= Timothy Prager =

British television and film writer

Timothy "Tim" Prager, is a British television and film writer.

A graduate of Dartmouth College in the United States and the London Academy of Music and Dramatic Art, he was an assistant director at the Old Vic Company under Timothy West. He wrote (with composer Geoff Morrow) and directed Spin of the Wheel, which opened at the Comedy theatre in London in 1987, giving Maria Friedman her West End debut.

==Television==
Prager has written extensively for television, including episodes of Dalziel and Pascoe, Dangerfield, The Ambassador and Silent Witness. He has created three series for the BBC: Safe and Sound, Two Thousand Acres of Sky and 55 Degrees North (known as The Night Detective in North America).

His 2003 television film Hear the Silence, starring Juliet Stevenson and Hugh Bonneville, covered the MMR vaccine controversy, portraying the efforts of Andrew Wakefield against the vaccine. It received widespread criticism due to its misrepresentation of science evidence, instead favouring the anti-MMR campaign. Dr. Michael Fitzpatrick, writing in the British Medical Journal described it as "grossly one sided", later accusing it of "turning junk science into drama". Wakefield's work has since been discredited; and the articles against the MMR vaccine recanted by The Lancet in a highly unusual step.

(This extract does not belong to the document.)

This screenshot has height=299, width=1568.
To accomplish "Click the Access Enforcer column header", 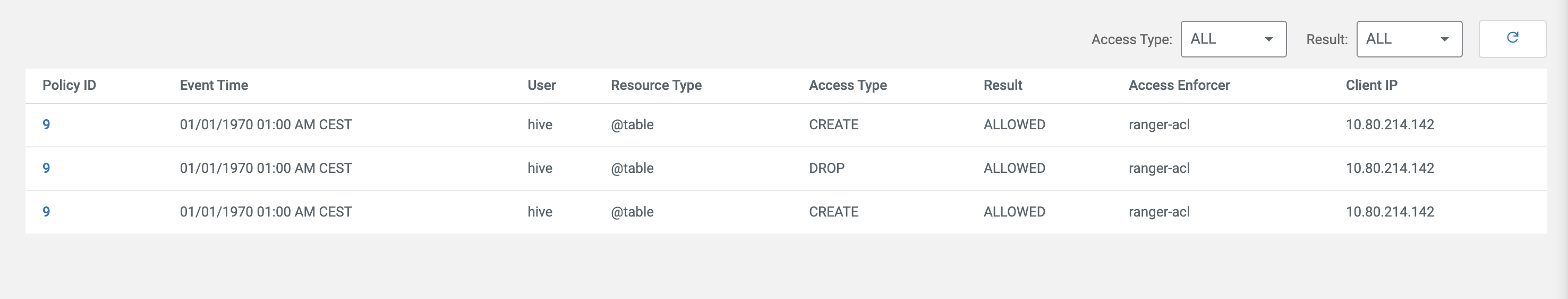I will coord(1179,86).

Prager's writing has received Royal Television Society nominations, and he received the Roald Dahl prize for Two Thousand Acres of Sky.

==Cinema==
His feature-length credits include The Maid with Martin Sheen and Jacqueline Bisset; If the Shoe Fits starring Rob Lowe and Jennifer Grey; Haunted with Aidan Quinn, Anthony Andrews, Kate Beckinsale and Sir John Gielgud; Vendetta with Christopher Walken; Partners in Action with Armand Assante.